Ferrets’ bodies are designed to process animal proteins, and both their diets and treats should be high in protein and low in sugars and carbs. They are carnivores, and you wouldn’t find them munching on sugary treats in the wild! Feeding ferrets sugary treats and food will actually leave you with an undernourished, lethargic ferret, as sugar and other sweets have no nutritional value for them. Too many sugary treats will fill them up with empty calories, causing them to eat less of their kibble and other nutritious foods. For a generally healthy, happy and active ferret, it is best to feed them high protein, meat based treats and food.
The following is a list of treats that should only be given to ferrets in very strict moderation:
- Yogurt treats
- Fruit treats
- Peanut butter treats
- Nonacidic Fruits – melons, banana, apples, papaya
- Low salt & low sugar cereals
We all know that certain cereals are a favorite treat of fuzzies everywhere, and although they contain sugar, they are acceptable in strict moderation – such as once or twice a month. Kim Schilling, author of Ferrets for Dummies, suggests that two good cereals are Cheerios and Kix.
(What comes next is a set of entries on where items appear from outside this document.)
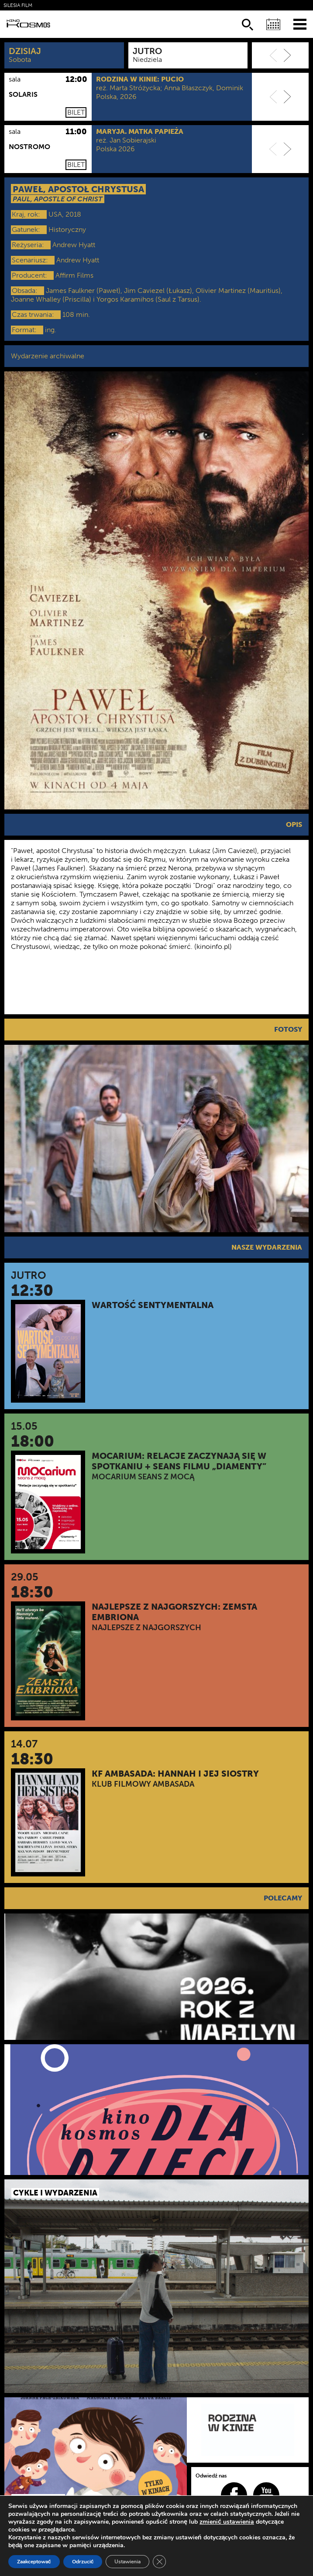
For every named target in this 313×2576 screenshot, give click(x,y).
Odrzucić (83, 2561)
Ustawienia (127, 2561)
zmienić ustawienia (226, 2522)
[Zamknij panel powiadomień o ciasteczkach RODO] (159, 2561)
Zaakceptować (34, 2561)
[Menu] (300, 23)
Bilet (76, 112)
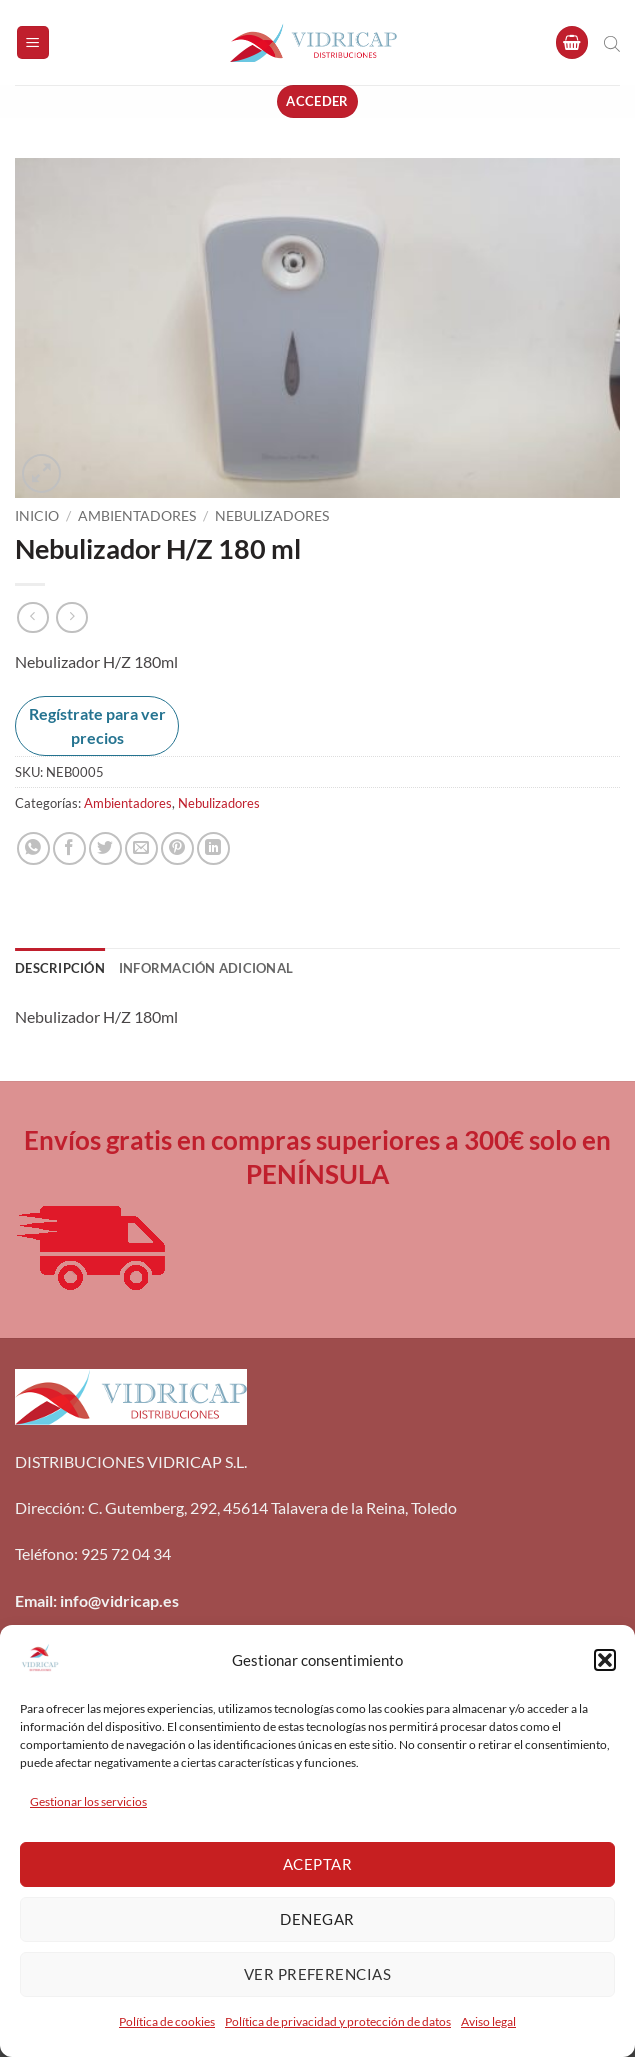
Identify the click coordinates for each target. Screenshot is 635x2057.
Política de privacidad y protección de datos (338, 2021)
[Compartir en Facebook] (69, 848)
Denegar (317, 1919)
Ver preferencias (317, 1974)
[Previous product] (71, 617)
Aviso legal (488, 2021)
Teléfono (44, 1553)
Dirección (48, 1507)
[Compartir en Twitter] (105, 848)
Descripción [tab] (60, 968)
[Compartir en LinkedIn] (213, 848)
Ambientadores (137, 516)
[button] (605, 1660)
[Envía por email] (141, 848)
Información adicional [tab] (206, 968)
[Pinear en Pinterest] (177, 848)
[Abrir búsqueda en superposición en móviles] (612, 43)
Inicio (37, 516)
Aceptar (317, 1864)
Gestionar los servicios (88, 1801)
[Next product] (32, 617)
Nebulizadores (272, 516)
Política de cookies (167, 2021)
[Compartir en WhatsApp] (33, 848)
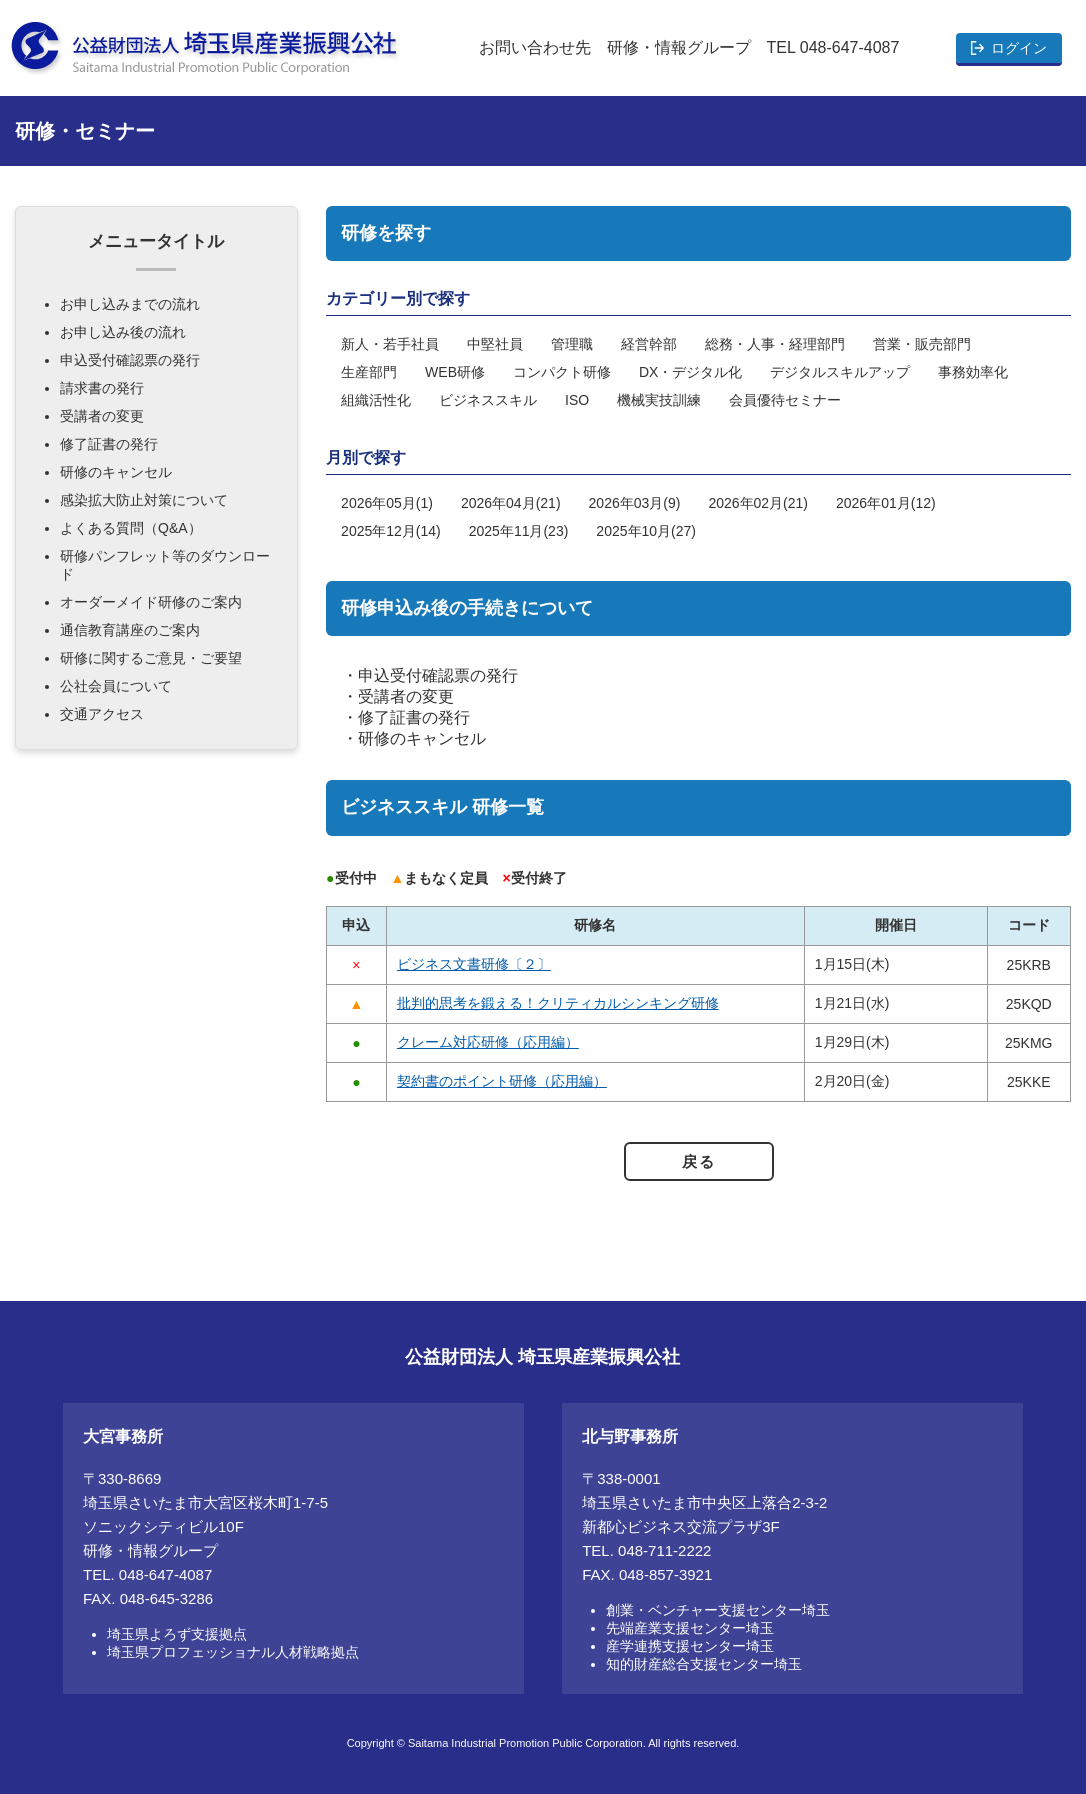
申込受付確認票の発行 (438, 675)
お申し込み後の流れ (123, 332)
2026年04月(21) (511, 503)
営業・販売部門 (922, 344)
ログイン (1019, 48)
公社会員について (116, 686)
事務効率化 (973, 372)
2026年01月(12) (886, 503)
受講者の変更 (406, 696)
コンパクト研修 (562, 372)
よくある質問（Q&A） (131, 528)
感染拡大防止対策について (144, 500)
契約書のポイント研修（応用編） (502, 1081)
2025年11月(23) (519, 531)
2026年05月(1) (387, 503)
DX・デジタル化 (690, 372)
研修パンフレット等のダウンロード (165, 565)
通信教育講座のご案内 (130, 630)
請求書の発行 (102, 388)
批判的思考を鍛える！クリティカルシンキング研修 (558, 1003)
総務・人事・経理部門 (775, 344)
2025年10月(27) (646, 531)
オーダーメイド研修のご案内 (151, 602)
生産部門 (369, 372)
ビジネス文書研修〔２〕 (474, 964)
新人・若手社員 (390, 344)
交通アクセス (102, 714)
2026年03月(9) (635, 503)
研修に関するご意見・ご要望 (151, 658)
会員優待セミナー (785, 400)
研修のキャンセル (422, 738)
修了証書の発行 (414, 717)
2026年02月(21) (758, 503)
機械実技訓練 (659, 400)
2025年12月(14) (391, 531)
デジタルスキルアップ (840, 372)
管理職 (572, 344)
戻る (698, 1161)
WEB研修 (455, 372)
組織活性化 (376, 400)
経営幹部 (649, 344)
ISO (577, 400)
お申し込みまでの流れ (130, 304)
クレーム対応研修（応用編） (488, 1042)
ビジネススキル (488, 400)
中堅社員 (495, 344)
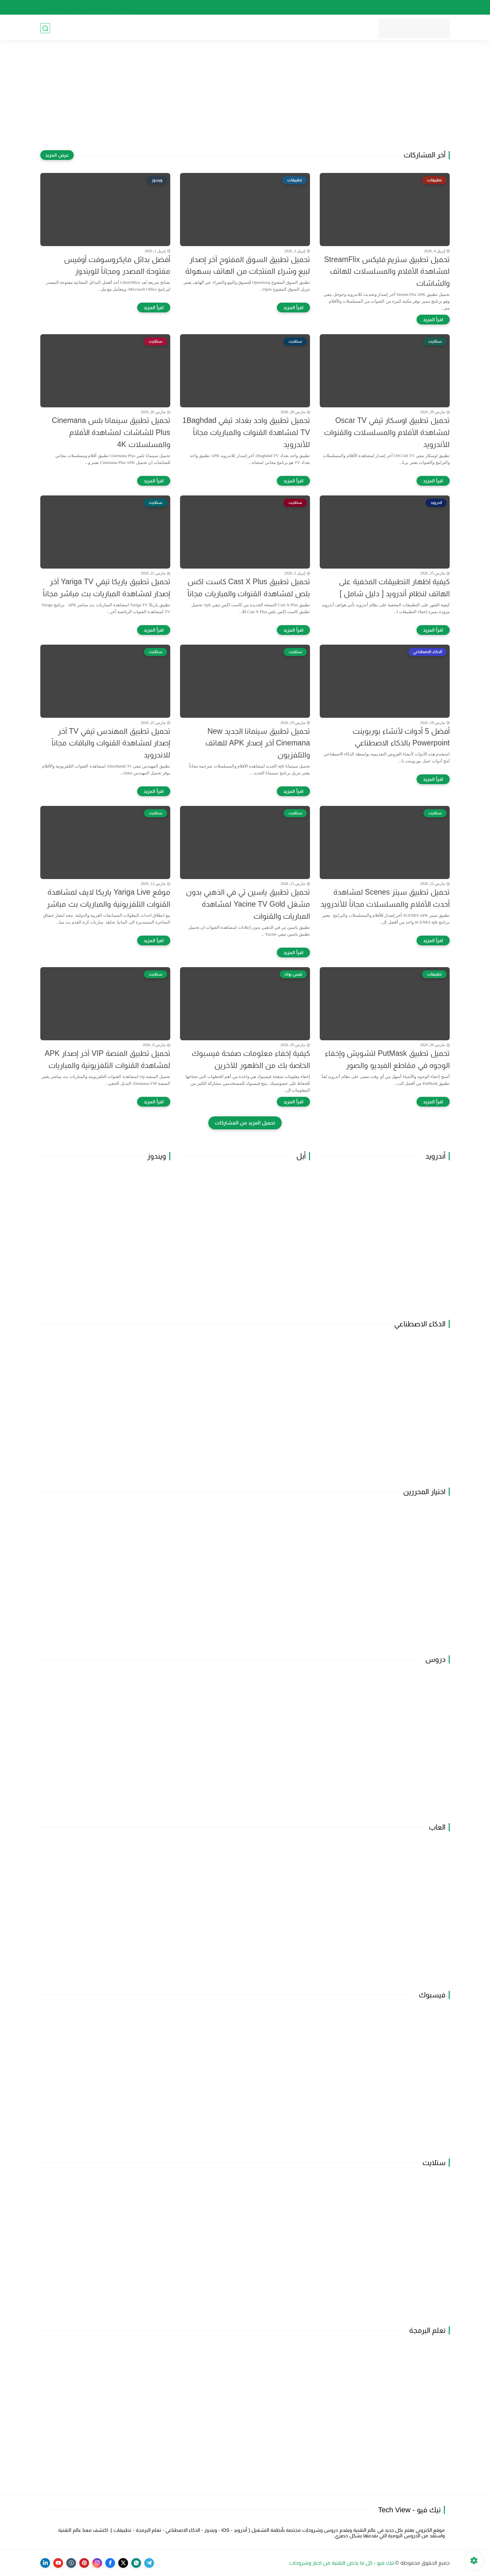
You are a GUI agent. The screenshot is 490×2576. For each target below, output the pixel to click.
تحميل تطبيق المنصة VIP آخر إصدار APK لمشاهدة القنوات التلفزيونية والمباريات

Besides the general lethargy and undernourishment that comes from a diet high in sugar, there are other health problems that have been tentatively linked to it. Ferrets are very prone to a disease called Insulinoma; it is one of the most prevalent forms of cancer diagnosed in ferrets. Feeding ferrets food and treats that are high in sugar and carbohydrates has not as of yet been proven to cause Insulinoma. However, many people believe that the high levels of sugar cause an increase in the level of glucose production, which leads to constant production of insulin. This is similar to the effects of Insulinoma – a ferret with Insulinoma has tumors of the insulin-secreting pancreatic cells, which cause the pancreas to overproduce insulin. Since a ferret’s pancreas works to release insulin as it is needed to regulate blood sugar levels, this causes rapid drops in blood sugar. While this disease is treatable to an extent, it definitely requires a reassessment of your ferret’s diet and lifestyle, as things that trigger symptoms include exercise, stress and diet. For these Insulinomic ferrets, it is vital that they are given food and treats very high in protein.
It is important that all ferrets – sick or healthy – are provided with the proper food and treats they need to live a long, healthy & happy lifestyle. While treats that contain sugar can be given, it should only be in strict moderation, and only in conjunction with a diet high in protein.